Self-driven: A self-taught developer, Sidharth developed MedBlocks during his spare time. He also has a YouTube channel where he explains about the latest technologies
MedBlocks, which is an open-source project, was released on an online publishing forum for others to build or tweak the existing code for better deployment, "I am a medical student who built the project in my spare time. I got interested in blockchain and took free online course to learn more about the applicability of the technology. I want similar tech enthusiasts to work on it and make it better," he explains.
Beyond the ease of data transfer, the software also keeps the data very safe.
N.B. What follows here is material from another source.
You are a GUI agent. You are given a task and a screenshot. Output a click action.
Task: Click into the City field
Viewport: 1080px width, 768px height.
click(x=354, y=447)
When a patient enters their record, the data is stored in an encrypted format, which can only be decrypted by the patient. "All the records related to a patient will be saved as encrypted nodes to which that particular patient will have the key to make it decipherable. With MedBlocks, the patients will have the sole right to their data and they can decide whom they want to share the data with and how," Sidharth points out.
Encryption decoded: The patients will have a key (also called a cipher) that encrypts a document into a jumbled mess. To retrieve the original document the patients need to decrypt it with the same key
With hospitals currently relying on cloud-based technologies to store medical data, thus making it susceptible to data theft and tampering, Sidharth hopes MedBlocks can revolutionise how hospitals store and transfer data in a transparent way. "There is a great need for hospitals to secure patient data and most of the time they manipulate the patient data for their benefits. This way, the patient has the upper hand," he adds.
Much to Sidharth's surprise, his pet project has already invited attention from tech enthusiasts across the world, "Currently, I am in talks with a Japan-based blockchain company. My biggest surprise was when the top management of Sana, a Switzerland-based healthcare blockchain company contacted me for a collaboration," Sidharth adds.